- **What you need to do**: Turn the lines below, from the one containing "Given: Choose Save as PDF… menu item" through the one containing "I will 142,282.", into a Markdown table with the columns Row and Line. Leave out blank lines.

— Start —

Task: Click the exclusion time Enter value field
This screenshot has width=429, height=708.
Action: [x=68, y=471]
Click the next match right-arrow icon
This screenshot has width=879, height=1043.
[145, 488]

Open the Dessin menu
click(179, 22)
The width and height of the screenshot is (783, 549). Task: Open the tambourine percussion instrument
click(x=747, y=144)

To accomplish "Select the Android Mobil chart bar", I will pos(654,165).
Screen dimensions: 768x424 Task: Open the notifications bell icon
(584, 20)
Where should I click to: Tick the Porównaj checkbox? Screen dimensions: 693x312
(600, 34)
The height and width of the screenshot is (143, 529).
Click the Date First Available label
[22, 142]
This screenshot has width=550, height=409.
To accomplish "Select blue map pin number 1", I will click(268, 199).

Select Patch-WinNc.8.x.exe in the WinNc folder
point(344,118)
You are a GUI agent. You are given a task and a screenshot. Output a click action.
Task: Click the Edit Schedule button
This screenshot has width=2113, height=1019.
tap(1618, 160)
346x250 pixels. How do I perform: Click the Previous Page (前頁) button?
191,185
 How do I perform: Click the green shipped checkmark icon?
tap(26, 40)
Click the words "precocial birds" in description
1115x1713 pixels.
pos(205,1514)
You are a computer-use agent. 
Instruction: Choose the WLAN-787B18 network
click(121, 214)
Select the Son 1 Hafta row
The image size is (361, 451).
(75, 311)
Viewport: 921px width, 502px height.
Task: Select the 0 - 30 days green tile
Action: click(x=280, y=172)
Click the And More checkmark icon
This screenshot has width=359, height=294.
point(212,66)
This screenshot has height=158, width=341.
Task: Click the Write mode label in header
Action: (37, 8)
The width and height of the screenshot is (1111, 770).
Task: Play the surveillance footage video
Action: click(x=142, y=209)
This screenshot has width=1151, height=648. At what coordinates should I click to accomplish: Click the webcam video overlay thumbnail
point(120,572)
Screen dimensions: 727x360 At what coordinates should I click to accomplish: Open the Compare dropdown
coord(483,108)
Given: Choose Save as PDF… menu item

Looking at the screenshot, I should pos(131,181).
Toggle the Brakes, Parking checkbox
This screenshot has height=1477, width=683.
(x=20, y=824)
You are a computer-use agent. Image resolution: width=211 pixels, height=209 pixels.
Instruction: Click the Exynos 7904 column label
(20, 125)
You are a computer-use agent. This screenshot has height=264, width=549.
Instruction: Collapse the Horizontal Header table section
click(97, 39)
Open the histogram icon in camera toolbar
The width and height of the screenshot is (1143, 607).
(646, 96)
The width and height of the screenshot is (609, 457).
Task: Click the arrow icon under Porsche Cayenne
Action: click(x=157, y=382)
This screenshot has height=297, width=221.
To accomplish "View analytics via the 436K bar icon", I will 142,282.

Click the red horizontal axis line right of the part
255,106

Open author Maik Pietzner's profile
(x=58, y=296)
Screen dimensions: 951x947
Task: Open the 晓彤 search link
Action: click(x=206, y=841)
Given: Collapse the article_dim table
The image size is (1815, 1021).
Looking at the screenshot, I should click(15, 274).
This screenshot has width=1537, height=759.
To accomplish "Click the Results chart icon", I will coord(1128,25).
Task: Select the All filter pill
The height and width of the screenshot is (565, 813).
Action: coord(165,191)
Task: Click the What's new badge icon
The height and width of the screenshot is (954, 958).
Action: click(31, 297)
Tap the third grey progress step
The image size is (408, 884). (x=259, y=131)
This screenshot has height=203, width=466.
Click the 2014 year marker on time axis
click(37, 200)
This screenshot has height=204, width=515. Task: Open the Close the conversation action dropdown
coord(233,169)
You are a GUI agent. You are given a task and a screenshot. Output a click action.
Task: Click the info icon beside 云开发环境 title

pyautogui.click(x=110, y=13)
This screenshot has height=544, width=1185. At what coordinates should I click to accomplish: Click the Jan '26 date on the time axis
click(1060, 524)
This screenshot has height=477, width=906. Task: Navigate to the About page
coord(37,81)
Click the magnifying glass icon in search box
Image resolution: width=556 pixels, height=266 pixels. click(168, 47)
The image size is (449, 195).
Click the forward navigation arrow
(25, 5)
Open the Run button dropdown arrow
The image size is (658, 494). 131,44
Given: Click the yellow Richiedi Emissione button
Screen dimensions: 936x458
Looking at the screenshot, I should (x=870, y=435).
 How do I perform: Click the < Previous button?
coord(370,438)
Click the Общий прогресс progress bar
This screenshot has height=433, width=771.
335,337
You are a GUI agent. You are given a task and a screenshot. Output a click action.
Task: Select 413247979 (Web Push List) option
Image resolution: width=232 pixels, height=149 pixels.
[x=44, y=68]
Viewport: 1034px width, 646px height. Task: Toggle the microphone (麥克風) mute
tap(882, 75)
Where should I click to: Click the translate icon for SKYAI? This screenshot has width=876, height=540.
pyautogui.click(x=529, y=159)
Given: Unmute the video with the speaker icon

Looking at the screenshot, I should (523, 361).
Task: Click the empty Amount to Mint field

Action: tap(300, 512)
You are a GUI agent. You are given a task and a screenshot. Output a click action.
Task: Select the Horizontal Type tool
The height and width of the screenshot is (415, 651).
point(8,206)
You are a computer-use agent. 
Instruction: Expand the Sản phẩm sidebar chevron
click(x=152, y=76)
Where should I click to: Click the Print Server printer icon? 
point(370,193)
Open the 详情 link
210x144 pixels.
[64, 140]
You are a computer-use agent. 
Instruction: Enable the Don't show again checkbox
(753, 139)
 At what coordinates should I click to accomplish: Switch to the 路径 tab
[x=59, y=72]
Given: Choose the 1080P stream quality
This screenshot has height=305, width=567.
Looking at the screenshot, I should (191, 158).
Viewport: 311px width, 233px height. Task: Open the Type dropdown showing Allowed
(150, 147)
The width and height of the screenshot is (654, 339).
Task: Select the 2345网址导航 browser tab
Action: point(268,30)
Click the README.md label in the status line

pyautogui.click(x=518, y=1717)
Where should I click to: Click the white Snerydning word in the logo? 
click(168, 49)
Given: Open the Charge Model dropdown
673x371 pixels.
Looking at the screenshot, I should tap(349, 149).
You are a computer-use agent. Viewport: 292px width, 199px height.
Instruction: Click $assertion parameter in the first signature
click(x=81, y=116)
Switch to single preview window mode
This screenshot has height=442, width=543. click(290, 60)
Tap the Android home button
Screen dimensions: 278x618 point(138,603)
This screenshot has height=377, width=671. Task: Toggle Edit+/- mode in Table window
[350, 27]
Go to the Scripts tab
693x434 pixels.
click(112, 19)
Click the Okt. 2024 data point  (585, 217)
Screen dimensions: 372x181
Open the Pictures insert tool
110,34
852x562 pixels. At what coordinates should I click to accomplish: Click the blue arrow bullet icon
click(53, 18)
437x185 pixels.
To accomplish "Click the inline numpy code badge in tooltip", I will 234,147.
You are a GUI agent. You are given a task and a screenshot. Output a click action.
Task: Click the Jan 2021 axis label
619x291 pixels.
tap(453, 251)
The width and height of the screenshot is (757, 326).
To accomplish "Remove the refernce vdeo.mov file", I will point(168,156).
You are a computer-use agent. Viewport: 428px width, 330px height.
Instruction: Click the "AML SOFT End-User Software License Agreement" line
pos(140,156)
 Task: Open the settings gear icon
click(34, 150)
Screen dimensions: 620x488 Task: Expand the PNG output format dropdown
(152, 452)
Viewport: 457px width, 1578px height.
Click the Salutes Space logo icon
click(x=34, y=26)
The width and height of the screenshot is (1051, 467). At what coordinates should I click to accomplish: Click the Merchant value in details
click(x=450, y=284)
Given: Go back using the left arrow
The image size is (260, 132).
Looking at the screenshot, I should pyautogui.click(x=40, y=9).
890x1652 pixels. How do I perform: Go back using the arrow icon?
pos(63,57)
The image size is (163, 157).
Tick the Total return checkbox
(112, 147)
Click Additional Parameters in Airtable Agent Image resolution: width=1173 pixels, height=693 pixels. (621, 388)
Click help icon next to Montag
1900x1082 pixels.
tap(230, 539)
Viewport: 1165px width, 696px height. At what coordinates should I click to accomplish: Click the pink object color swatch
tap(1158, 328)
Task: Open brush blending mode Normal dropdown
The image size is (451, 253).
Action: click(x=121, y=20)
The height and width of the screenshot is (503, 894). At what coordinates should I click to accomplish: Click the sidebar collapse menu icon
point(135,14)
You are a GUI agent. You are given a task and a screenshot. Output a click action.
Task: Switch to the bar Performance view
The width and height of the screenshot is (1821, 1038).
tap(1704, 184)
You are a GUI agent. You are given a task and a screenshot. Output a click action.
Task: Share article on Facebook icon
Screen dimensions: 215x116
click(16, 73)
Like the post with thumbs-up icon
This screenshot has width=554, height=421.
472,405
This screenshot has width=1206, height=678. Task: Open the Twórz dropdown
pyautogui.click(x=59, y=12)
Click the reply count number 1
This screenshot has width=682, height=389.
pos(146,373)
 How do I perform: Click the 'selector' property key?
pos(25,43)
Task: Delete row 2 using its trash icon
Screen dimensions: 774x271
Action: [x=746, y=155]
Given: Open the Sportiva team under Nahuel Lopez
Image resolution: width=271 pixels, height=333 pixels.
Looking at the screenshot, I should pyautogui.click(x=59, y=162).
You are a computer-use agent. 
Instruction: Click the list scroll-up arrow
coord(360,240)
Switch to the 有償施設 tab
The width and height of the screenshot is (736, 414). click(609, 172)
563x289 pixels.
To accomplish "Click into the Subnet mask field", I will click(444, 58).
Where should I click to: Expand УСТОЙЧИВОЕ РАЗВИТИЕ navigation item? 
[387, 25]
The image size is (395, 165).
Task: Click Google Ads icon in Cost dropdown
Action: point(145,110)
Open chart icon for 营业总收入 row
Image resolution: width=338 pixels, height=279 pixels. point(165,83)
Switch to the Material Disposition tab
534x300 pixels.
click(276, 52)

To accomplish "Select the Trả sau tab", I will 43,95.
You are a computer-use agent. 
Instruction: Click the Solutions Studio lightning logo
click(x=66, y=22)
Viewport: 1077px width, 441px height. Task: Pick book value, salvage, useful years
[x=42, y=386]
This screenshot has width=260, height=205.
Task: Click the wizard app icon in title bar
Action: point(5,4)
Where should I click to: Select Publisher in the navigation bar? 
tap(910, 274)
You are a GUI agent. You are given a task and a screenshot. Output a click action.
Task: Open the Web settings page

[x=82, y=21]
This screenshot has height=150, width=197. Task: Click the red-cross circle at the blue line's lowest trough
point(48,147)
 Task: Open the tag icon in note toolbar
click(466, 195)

— End —

- **Correct result**:
| Row | Line |
|---|---|
| 1 | Given: Choose Save as PDF… menu item |
| 2 | Looking at the screenshot, I should pos(131,181). |
| 3 | Toggle the Brakes, Parking checkbox |
| 4 | This screenshot has height=1477, width=683. |
| 5 | (x=20, y=824) |
| 6 | You are a computer-use agent. Image resolution: width=211 pixels, height=209 pixels. |
| 7 | Instruction: Click the Exynos 7904 column label |
| 8 | (20, 125) |
| 9 | You are a computer-use agent. This screenshot has height=264, width=549. |
| 10 | Instruction: Collapse the Horizontal Header table section |
| 11 | click(97, 39) |
| 12 | Open the histogram icon in camera toolbar |
| 13 | The width and height of the screenshot is (1143, 607). |
| 14 | (646, 96) |
| 15 | The width and height of the screenshot is (609, 457). |
| 16 | Task: Click the arrow icon under Porsche Cayenne |
| 17 | Action: click(x=157, y=382) |
| 18 | This screenshot has height=297, width=221. |
| 19 | To accomplish "View analytics via the 436K bar icon", I will 142,282. |